By State Representative Greg Morris, Vidalia
With Fall arriving, it is time to resume the People’s House Report. What was a relatively uneventful Summer, turned into very eventful early Fall. Disturbing trends for Georgias economy, the very scary health crisis surrounding vaping, and a disappointing court ruling.
The Georgia Economy. As a member of the House budget writing committee, I attended a hearing in which we were told by the state’s fiscal economist that there was a 50/50 chance of a mild recession next year. We were told to expect a decline in tax collections for the first quarter of this year’s budget. Because of these predictions, Gov. Kemp has ordered state agencies to cut 4% from their budgets for this fiscal year (July ’19 through July’20) and 6% from next year’s budget(July’20 through July’21). The Governors plan would exempt k-12 schools, Medicaid, and transportation. The cuts would trim 200 million this year, and 300 million next year. The severity of the cuts are to adjust to what appears to be a possible economic downturn, but also to reallocate recourses to fund his priorities such as completing the teacher pay raise.

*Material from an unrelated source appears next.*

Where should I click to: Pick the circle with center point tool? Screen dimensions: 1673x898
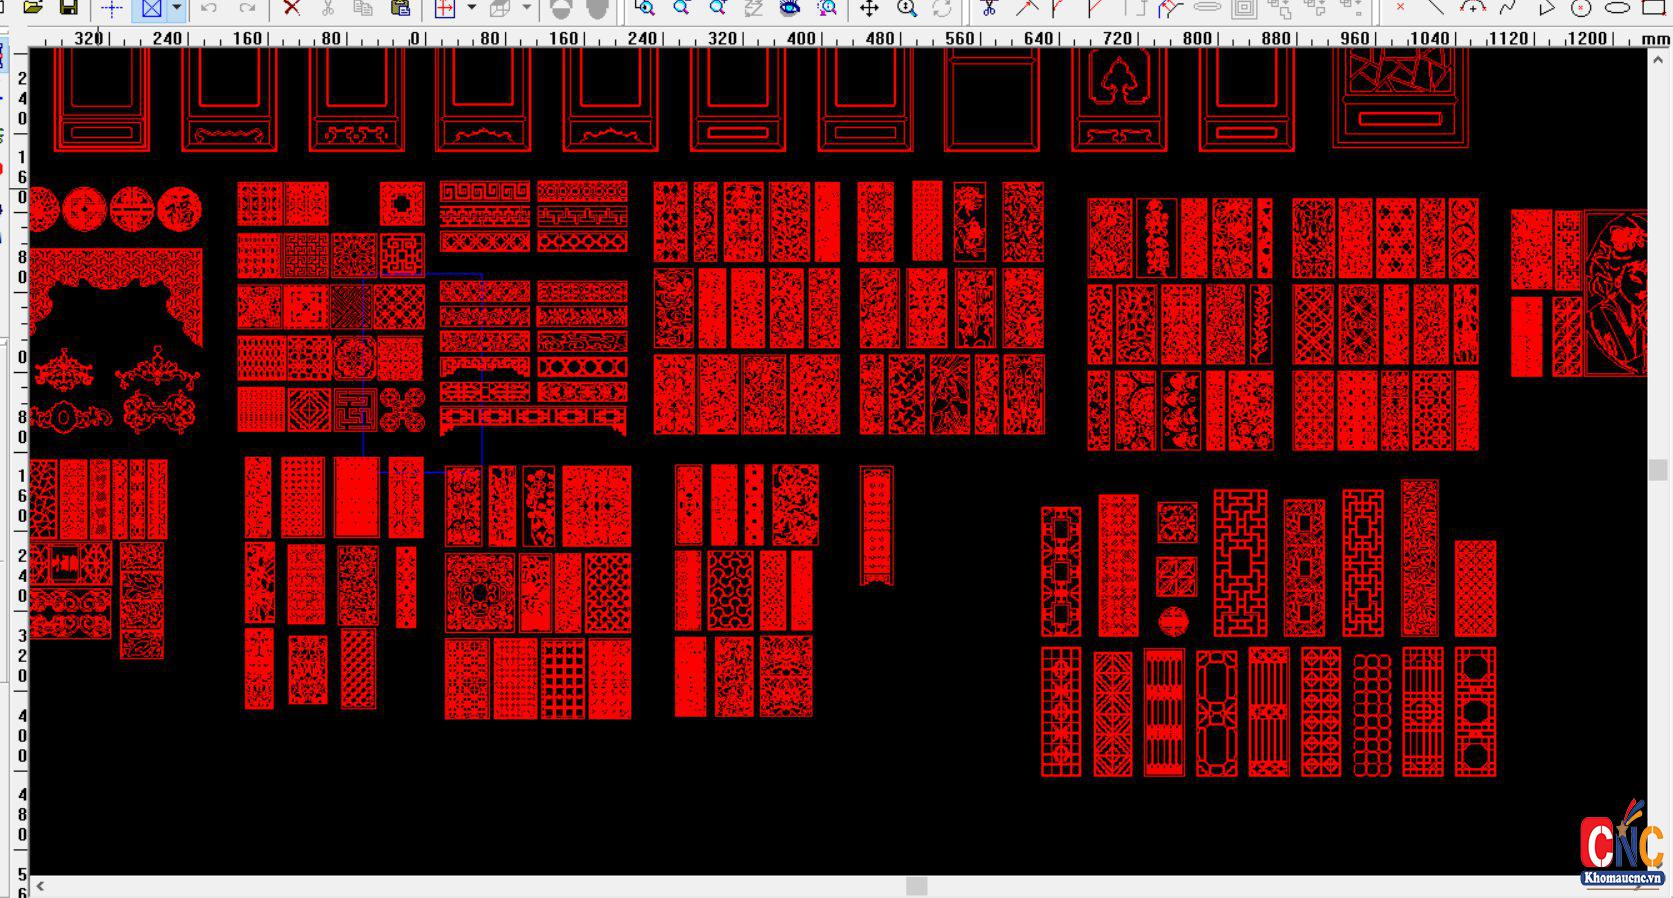1581,8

The first two months of fiscal 2020 saw revenue collections fall short of projections by 97 million. Those are serious scary numbers. One of the advantages from being around for a while is that you know a little more about what to expect. The mild recession of 2003 and the Great Recession of 2008 proved there are no easy answers or magic bullets in cutting budgets . The new projected cuts could go deep among the non-exempted agencies, such as the DNR, GBI, Georgia State Patrol and Behavioral Health. And that’s not acceptable either. I applaud Gov. Kemp for taking decisive action on behalf of the taxpayers of Georgia as a precaution. I also applaud Speaker Ralston and Lt. Gov. Duncan for calling House and Senate budget writers to the Capitol early to begin work on the budget early. I just hope the economist and the projections prove wrong
Heartbeat Bill/H.B.481. Federal Judge Steve C. Jones issued a ruling last week that blocks H.B.481 from taking effect Jan. 1 2020. The American Civil Liberties Union, the miserable curs they are, sued Georgia saying the law that bans abortions once a doctor can detect a fetal heartbeat is unconstitutional. The ruling was not a surprise to me but a disappointment nevertheless, and another example of judicial activism overriding the will of the people expressed through their elected representatives. I don’t believe we will prevail in any court other than the Supreme Court, with Justice Kavanaugh hopefully being the deciding vote in favor of life. Gov. Kemp has pledged to keep Georgia in the fight for the unborn, appealing every unfavorable ruling against H.B. 481.
Vaping. Georgia has confirmed at least one death in Georgia that is being blamed on vaping. The Georgia Poison Center has received 19 reports people at emergency rooms suffering from lung illnesses due to vaping. About 25% reported vaping liquid THC. The Center said most of the patients are in their 20s and 30s , but some were teenagers and one was 13 years old. According to a Georgia State study, vaping is not effective stopping tobacco smoking as most smoker wind up using both. It also appears only 20% of THC products on the market are legally produced. Rep. Gerald Greene of Cuthbert plans to introduce legislation banning the sale of flavored vaping products and restricting advertising targeted toward kids which I plan to support.